2016年4月5日火曜日

復元湯│復元スープ

難易度: 調理時間:1時間以内
明代に発明された薬方が由来の『復元湯│復元スープ』のレシピを紹介します。四川料理の一つとされますが辛くありません。羊肉と補気の薬剤を薄い粥で煮込んで作ります。オリジナルのレシピとはかなり形が変わっています。

『復元湯』は≪魯府禁方≫(別名を≪魯府秘方≫)という書籍が原典となっています。明代、1554年に龔廷賢という医師によって書かれた医学書で、筆者の経験をまとめた処方となっています。全四巻でそれぞれの巻に福、壽、康、寧の名前が付けられています。

ちなみに原書の記載は以下の通り。第一巻福集、傷寒の項に記載があります。

復元湯
有患傷寒無頭痛,無惡寒,身微熱,面赤微渴,目無精光,口出無論語,脈數無力,此汗下太過,下元虛弱,無根虛火泛上,名曰戴陽症。
 熟附 黃連 甘草 人參 五味子  麥門冬 知母 芍薬 童便
 姜棗煎。臨服藥入蔥白二茎搗汁調之,温服。

附子、黄連、甘草、人参、麦門冬、知母、芍薬、そして童便(子供のおしっこのことです)と、現代のレシピとは全く異なる内容となっています。当時の復元湯は風邪で、頭痛も悪寒もなく、微熱で顔が赤く、少し喉が渇き、…、というような症状の人に使うと書かれています。虚弱すぎて高熱の出ないインフルエンザなどに使ったのでしょうか。童便さえ除いてしまえば今でも高齢者の風邪に通用しそうです。

取り組む課題 >>
1. 復元湯の記事をもとに、次の問いに答えてください。答えにも同じ記号を付けてください。
(a) 『復元湯』の原典となっている書籍は何ですか。
(b) その書籍を書いた医師の名前は何ですか。
(c) その書籍の四つの巻には、それぞれどのような名前が付けられていますか。
2. 次の各文が復元湯の記事の内容と合っているかどうかを「はい」か「いいえ」で答えてください。判断の決め手となる記事の語句を、そのまま引用してください。
(a) 復元湯は辛い料理である。
(b) 復元湯は羊肉を使って作る。
(c) 原書では、復元湯は第二巻に記載されている。
3. 復元湯の記事の続きを、最後の文の後から書き継いでください。

提供データ >>
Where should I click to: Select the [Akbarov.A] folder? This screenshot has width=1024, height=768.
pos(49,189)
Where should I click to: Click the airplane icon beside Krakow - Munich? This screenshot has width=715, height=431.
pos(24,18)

解答 >>
1.
(a) ≪魯府禁方≫(別名を≪魯府秘方≫)
(b) 龔廷賢
(c) 福、壽、康、寧

2.
(a) いいえ。「四川料理の一つとされますが辛くありません。」
(b) はい。「羊肉と補気の薬剤を薄い粥で煮込んで作ります。」
(c) いいえ。「第一巻福集、傷寒の項に記載があります。」

3.
現代の復元湯はきちんとした料理に変貌を遂げており、羊肉を使った栄養補給が目的の薬膳スープとなっています。特に男性機能の改善、 陽痿早泄…いわゆる早漏へ効果があるとされています。というか全くの別物ですね(笑)。

ちなみに薬材を一切使わずに羊肉と薄めの粥を使っただけのスープは風邪や病中病後の体力回復に効果的です。味もなかなかなので手に入る食材だけ使って作ってみましょう。

  
[材料]
羊肉 ……… 500g
米 ……… 100g
ヤマイモ ……… 50g
肉蓯陽 ……… 20g
莬絲子 ………10g
桃仁 ……… 5g
 (炙ったものを使うとよいですが、そこまでしなくてもよいと思います)
白ネギ ……… 2本
生姜 ……… 10g
八角 ……… 3g
花椒 ……… 2g
胡椒粉 ……… 少々
羊骨 ………500g
水 ……… 適量(2000cc前後)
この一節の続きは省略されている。